* **Consigne 1**:
Répondez à ces questions sur le texte consacré à l'avis du JDP :
(a) Quelle société est à l'origine de la vidéo publicitaire ?
(b) Quel rôle joue Benjamin Castaldi dans le film ?
(c) De quelle couleur est le maillot de bain que porte la jeune femme ?

* **Texte à lire**:
On trouve dans un récent avis du Jury de Déontologie Publicitaire (JDP) plusieurs occurrences du mot « représentation ». Elles témoignent de la variété et de la richesse de ses significations. L’avis du JDP concerne une vidéo publicitaire de la société GiFi mettant en scène, autour d’un jacuzzi gonflable, deux personnes connues, l’animateur de télévision Benjamin Castaldi et Loana Petrucciani, qui fut candidate de l’émission de télé-réalité Loft story. L’avis du JDP fait un usage notable du mot « représentation ». Dans le présent billet, nous proposons un inventaire de ses occurrences et des sens qu’il revêt et soulevons une difficulté.

 

1.

Résumé des faits et de la position du JDP

Dans son avis, le JDP résume ainsi le film publicitaire en question :

« Benjamin Castaldi, jouant le rôle du réalisateur, explique à Loana qu’il a pensé à elle, en « clin d’œil » précisément à l’émission « Loft Story » et l’invite à entrer dans le jacuzzi. Dès qu’elle met son pied dans l’eau, elle se transforme en jeune femme blonde platine en maillot de bain rouge, beaucoup plus jeune et plus mince. L’effet cesse sitôt qu’elle ressort son pied du jacuzzi. Etonné, l’animateur lui fait recommencer la scène deux fois, avant de sortir du champ de la caméra en s’écriant « Chérie, on va chez Gifi ! ». »

Données de localisation de cibles visibles:
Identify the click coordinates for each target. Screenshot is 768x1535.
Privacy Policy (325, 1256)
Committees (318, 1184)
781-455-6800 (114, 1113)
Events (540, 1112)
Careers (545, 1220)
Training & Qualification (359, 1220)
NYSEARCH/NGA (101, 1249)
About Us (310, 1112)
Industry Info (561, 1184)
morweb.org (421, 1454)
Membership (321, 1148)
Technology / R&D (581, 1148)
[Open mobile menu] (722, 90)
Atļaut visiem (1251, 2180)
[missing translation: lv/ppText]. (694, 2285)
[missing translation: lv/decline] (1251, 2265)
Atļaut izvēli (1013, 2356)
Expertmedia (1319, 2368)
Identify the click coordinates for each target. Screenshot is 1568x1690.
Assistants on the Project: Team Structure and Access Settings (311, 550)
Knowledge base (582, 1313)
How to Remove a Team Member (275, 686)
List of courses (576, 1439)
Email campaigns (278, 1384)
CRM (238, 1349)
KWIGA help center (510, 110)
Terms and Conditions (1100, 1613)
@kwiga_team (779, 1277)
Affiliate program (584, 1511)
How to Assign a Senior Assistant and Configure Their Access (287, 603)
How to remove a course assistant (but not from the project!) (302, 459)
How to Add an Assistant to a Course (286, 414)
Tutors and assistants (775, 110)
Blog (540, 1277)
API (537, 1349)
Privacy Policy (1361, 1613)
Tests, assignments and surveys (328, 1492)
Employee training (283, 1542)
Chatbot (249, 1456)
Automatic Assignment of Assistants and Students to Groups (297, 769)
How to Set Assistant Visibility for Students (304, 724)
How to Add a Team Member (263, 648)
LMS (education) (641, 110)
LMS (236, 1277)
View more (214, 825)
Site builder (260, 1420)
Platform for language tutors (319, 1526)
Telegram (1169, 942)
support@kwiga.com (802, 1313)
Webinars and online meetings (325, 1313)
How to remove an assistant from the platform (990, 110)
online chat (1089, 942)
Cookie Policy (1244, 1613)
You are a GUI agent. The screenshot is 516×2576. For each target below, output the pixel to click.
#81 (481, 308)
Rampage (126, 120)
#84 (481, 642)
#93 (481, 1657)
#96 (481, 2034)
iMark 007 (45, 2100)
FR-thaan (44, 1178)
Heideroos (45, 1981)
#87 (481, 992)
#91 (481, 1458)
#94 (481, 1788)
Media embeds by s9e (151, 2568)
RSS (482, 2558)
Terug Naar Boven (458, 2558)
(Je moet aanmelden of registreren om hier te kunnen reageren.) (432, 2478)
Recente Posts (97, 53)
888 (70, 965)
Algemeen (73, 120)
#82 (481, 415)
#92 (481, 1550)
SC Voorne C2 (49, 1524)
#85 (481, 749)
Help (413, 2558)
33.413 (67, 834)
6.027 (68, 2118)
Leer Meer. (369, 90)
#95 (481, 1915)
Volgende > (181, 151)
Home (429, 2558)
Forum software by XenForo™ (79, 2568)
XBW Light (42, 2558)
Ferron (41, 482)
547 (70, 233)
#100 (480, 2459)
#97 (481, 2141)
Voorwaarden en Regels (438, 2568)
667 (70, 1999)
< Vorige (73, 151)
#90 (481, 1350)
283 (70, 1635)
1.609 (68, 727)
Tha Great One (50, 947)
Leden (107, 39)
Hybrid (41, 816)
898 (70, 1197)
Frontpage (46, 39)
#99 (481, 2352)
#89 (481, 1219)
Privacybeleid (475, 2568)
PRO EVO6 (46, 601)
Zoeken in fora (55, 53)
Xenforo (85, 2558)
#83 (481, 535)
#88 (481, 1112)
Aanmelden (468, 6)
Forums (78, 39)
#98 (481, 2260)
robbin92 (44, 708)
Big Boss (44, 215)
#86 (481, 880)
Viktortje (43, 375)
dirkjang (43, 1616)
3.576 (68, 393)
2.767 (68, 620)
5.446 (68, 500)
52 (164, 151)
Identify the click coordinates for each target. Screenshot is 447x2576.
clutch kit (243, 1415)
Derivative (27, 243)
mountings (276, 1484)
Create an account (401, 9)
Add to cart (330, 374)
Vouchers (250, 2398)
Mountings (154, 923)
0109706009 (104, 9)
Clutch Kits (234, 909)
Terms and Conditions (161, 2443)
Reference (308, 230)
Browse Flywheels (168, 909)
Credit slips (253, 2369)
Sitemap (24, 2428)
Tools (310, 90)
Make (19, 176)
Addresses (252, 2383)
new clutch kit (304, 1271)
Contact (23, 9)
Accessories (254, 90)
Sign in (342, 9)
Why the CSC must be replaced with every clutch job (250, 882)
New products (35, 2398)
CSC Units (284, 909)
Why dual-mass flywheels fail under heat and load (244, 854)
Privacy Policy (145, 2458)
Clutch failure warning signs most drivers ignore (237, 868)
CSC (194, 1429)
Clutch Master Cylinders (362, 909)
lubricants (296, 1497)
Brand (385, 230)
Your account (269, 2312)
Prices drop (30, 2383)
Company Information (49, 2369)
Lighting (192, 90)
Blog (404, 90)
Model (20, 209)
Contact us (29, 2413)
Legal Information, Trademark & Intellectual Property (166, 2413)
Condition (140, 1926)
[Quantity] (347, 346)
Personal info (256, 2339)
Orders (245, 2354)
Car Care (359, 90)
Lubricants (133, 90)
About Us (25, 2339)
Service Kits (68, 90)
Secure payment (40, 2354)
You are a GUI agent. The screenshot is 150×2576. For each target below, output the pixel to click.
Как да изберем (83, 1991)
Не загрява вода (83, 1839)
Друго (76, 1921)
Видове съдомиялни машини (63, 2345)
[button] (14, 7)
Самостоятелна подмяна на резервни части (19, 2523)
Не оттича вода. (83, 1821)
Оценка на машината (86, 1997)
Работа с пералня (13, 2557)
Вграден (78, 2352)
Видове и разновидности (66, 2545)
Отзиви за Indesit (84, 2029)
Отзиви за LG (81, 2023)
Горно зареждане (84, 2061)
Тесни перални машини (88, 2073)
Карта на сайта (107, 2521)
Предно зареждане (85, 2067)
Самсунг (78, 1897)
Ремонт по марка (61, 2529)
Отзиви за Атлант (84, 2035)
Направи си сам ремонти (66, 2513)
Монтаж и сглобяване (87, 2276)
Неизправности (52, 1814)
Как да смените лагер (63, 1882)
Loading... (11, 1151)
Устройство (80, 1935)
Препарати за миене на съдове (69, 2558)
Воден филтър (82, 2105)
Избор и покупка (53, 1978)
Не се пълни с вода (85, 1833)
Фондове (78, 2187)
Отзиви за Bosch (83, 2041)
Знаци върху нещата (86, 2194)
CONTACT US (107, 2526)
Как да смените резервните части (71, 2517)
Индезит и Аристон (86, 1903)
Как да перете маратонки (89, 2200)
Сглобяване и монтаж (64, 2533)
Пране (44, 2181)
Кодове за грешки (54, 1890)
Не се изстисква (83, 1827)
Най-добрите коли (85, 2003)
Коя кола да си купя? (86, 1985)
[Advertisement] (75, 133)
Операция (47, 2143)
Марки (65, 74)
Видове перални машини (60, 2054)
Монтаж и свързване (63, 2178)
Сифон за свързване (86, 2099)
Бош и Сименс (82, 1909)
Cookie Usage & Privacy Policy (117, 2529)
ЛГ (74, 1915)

* **Consigne 2**:
Redimensionnez les entrées des données de localisation : commencez à la première ligne de ces entrées et arrêtez-vous après la ligne qui contient « Cookie Policy (1244, 1613) ». Recopiez toutes ces lignes, consignes comprises, en multipliant chaque coordonnée des réponses par 0,65 et en arrondissant à l'entier le plus proche (les demis vers le haut).

* **Réponse attendue 1**:
(a) La société GiFi.
(b) Le rôle du réalisateur.
(c) Rouge.

* **Réponse attendue 2**:
Identify the click coordinates for each target. Screenshot is 768x1535.
Privacy Policy (211, 816)
Committees (207, 770)
781-455-6800 (74, 723)
Events (351, 723)
Careers (354, 793)
Training & Qualification (233, 793)
NYSEARCH/NGA (66, 812)
About Us (202, 723)
Industry Info (365, 770)
morweb.org (274, 945)
Membership (209, 746)
Technology / R&D (378, 746)
[Open mobile menu] (469, 59)
Atļaut visiem (813, 1417)
[missing translation: lv/ppText]. (451, 1485)
[missing translation: lv/decline] (813, 1472)
Atļaut izvēli (658, 1531)
Expertmedia (857, 1539)
Identify the click coordinates for each target. Screenshot is 1568x1690.
Assistants on the Project: Team Structure and Access Settings (202, 358)
Knowledge base (378, 853)
How to Remove a Team Member (179, 446)
List of courses (374, 935)
Email campaigns (181, 900)
CRM (155, 877)
KWIGA help center (332, 72)
Terms and Conditions (715, 1048)
@kwiga_team (506, 830)
Affiliate program (380, 982)
How to Assign a Senior Assistant and Configure Their Access (187, 392)
How to remove a course assistant (but not from the project!) (196, 298)
How to Add an Assistant to a Course (186, 269)
Tutors and assistants (504, 72)
Blog (351, 830)
API (349, 877)
Privacy Policy (885, 1048)
Tests, assignments and surveys (213, 970)
Employee training (184, 1002)
Chatbot (162, 946)
Automatic Assignment of Assistants and Students to Groups (193, 500)
How to Set Assistant Visibility for Students (198, 471)
How to Add a Team Member (171, 421)
LMS (education) (417, 72)
LMS (153, 830)
View more (139, 536)
Site builder (169, 923)
Platform for language tutors (207, 992)
Telegram (760, 612)
support@kwiga.com (521, 853)
Webinars and online meetings (211, 853)
How to remove an assistant from the platform (644, 72)
online chat (708, 612)
Cookie Policy (809, 1048)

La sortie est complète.